──────── DATA ROWS ────────

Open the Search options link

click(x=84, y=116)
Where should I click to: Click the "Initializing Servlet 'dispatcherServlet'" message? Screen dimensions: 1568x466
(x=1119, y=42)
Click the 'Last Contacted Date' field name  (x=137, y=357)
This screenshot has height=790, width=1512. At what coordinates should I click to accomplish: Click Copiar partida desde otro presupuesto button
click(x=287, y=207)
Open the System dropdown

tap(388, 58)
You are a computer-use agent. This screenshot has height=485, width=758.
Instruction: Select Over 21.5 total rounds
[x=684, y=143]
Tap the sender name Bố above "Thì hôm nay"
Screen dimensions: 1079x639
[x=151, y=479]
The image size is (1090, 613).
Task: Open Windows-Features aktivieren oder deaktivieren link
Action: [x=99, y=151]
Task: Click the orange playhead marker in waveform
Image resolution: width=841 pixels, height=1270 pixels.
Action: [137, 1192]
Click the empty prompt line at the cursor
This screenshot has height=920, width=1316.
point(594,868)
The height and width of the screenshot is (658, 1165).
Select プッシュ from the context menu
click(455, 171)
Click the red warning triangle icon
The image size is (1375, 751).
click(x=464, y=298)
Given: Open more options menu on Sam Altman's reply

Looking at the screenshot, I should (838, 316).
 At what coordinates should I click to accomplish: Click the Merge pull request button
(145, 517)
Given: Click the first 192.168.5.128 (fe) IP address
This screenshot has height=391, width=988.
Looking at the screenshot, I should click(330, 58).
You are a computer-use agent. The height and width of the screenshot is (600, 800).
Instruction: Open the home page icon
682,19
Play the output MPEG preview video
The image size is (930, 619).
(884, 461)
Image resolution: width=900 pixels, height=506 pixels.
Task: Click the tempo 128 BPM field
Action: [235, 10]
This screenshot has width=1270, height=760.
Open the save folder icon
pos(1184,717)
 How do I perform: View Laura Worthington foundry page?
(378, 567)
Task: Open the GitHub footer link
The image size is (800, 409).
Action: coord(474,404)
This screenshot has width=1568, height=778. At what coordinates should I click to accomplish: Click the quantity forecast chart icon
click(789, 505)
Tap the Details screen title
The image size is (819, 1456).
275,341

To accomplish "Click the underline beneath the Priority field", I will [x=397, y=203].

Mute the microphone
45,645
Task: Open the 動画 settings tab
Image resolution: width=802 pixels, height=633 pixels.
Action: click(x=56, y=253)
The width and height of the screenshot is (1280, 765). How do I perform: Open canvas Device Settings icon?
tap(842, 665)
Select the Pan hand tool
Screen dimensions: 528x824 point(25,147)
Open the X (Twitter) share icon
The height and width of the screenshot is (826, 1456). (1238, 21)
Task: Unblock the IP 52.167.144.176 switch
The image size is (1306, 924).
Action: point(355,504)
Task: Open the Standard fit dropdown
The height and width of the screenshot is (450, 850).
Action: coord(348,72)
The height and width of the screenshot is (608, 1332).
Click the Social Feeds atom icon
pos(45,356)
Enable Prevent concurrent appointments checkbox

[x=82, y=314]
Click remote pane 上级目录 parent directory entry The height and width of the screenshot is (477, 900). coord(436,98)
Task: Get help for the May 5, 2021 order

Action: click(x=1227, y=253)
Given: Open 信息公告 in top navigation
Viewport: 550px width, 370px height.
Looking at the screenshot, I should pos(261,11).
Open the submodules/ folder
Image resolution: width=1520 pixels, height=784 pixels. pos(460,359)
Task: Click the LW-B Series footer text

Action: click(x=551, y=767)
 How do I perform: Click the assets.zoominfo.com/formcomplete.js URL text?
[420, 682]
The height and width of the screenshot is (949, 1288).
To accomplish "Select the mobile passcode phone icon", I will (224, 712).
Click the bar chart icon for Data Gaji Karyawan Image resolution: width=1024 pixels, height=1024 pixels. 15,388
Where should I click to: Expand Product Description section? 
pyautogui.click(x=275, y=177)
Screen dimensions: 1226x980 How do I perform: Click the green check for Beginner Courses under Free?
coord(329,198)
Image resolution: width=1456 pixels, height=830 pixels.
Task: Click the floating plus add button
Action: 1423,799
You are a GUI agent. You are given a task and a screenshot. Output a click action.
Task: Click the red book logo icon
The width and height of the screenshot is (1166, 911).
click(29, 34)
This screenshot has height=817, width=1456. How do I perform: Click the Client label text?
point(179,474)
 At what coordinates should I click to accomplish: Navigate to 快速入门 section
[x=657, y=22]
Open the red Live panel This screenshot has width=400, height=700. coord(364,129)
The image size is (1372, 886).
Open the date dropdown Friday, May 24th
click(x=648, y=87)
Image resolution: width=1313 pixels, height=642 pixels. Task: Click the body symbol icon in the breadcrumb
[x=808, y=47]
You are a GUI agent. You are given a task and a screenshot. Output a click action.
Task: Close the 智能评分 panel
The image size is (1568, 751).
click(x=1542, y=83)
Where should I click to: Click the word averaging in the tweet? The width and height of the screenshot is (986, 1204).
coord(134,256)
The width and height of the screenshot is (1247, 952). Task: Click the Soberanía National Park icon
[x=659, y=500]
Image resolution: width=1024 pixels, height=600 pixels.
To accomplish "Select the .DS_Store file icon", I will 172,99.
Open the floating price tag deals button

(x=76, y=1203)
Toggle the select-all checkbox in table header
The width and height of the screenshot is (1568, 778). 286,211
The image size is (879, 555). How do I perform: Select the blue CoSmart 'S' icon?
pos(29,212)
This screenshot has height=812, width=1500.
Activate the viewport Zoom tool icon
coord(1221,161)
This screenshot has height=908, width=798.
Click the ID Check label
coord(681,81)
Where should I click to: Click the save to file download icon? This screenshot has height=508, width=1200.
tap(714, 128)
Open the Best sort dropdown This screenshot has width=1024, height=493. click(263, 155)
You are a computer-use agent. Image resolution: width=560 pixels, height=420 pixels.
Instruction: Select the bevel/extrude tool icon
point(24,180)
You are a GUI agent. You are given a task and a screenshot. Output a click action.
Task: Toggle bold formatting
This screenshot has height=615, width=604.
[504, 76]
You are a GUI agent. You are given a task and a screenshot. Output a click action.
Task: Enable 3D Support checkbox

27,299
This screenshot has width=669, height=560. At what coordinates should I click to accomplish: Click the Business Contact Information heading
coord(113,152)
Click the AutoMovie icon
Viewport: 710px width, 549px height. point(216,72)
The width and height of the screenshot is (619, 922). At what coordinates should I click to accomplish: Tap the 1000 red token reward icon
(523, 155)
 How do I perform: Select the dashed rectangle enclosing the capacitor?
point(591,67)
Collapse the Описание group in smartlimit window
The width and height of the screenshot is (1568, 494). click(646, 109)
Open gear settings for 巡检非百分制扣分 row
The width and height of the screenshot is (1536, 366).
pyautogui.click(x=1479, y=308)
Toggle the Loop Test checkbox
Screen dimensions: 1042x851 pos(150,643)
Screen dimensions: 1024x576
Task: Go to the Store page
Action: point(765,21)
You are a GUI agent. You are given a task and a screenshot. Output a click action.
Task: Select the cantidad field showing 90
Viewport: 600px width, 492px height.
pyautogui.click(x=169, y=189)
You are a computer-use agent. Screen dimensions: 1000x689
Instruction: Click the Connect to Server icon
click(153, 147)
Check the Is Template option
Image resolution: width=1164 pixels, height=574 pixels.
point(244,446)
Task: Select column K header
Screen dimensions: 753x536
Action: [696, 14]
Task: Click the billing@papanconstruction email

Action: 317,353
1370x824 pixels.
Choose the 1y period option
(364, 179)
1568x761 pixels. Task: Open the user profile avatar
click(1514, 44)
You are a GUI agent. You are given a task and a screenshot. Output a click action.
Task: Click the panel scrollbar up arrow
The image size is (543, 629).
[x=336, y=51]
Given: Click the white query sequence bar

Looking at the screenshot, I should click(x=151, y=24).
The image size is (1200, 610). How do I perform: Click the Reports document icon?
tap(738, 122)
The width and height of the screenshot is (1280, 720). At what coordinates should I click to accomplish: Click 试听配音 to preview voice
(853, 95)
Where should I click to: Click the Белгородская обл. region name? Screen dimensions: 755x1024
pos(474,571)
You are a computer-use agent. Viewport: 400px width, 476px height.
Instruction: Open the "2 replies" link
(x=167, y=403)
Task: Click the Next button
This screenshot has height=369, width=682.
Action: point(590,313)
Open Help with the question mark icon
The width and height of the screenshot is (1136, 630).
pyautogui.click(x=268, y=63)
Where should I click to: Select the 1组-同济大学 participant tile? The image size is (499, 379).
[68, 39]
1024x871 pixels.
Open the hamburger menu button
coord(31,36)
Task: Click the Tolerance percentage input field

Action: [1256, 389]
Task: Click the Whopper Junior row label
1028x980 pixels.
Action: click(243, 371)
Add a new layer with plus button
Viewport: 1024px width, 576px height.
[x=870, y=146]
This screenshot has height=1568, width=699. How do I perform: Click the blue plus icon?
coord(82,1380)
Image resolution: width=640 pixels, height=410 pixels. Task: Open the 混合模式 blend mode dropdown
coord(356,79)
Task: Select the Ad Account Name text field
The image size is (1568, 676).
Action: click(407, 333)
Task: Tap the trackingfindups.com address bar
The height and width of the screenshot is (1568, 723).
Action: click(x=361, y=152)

────────

GOAL: Rewrite the records as a JSON list of strings, one string per line with blank lines omitted, beginning at the first line of the records and stopping after the line that contains "Action: [235, 10]".

FULL ANSWER:
[
  "Open the Search options link",
  "click(x=84, y=116)",
  "Where should I click to: Click the \"Initializing Servlet 'dispatcherServlet'\" message? Screen dimensions: 1568x466",
  "(x=1119, y=42)",
  "Click the 'Last Contacted Date' field name  (x=137, y=357)",
  "This screenshot has height=790, width=1512. At what coordinates should I click to accomplish: Click Copiar partida desde otro presupuesto button",
  "click(x=287, y=207)",
  "Open the System dropdown",
  "tap(388, 58)",
  "You are a computer-use agent. This screenshot has height=485, width=758.",
  "Instruction: Select Over 21.5 total rounds",
  "[x=684, y=143]",
  "Tap the sender name Bố above \"Thì hôm nay\"",
  "Screen dimensions: 1079x639",
  "[x=151, y=479]",
  "The image size is (1090, 613).",
  "Task: Open Windows-Features aktivieren oder deaktivieren link",
  "Action: [x=99, y=151]",
  "Task: Click the orange playhead marker in waveform",
  "Image resolution: width=841 pixels, height=1270 pixels.",
  "Action: [137, 1192]",
  "Click the empty prompt line at the cursor",
  "This screenshot has height=920, width=1316.",
  "point(594,868)",
  "The height and width of the screenshot is (658, 1165).",
  "Select プッシュ from the context menu",
  "click(455, 171)",
  "Click the red warning triangle icon",
  "The image size is (1375, 751).",
  "click(x=464, y=298)",
  "Given: Open more options menu on Sam Altman's reply",
  "Looking at the screenshot, I should (838, 316).",
  " At what coordinates should I click to accomplish: Click the Merge pull request button",
  "(145, 517)",
  "Given: Click the first 192.168.5.128 (fe) IP address",
  "This screenshot has height=391, width=988.",
  "Looking at the screenshot, I should click(330, 58).",
  "You are a computer-use agent. The height and width of the screenshot is (600, 800).",
  "Instruction: Open the home page icon",
  "682,19",
  "Play the output MPEG preview video",
  "The image size is (930, 619).",
  "(884, 461)",
  "Image resolution: width=900 pixels, height=506 pixels.",
  "Task: Click the tempo 128 BPM field",
  "Action: [235, 10]"
]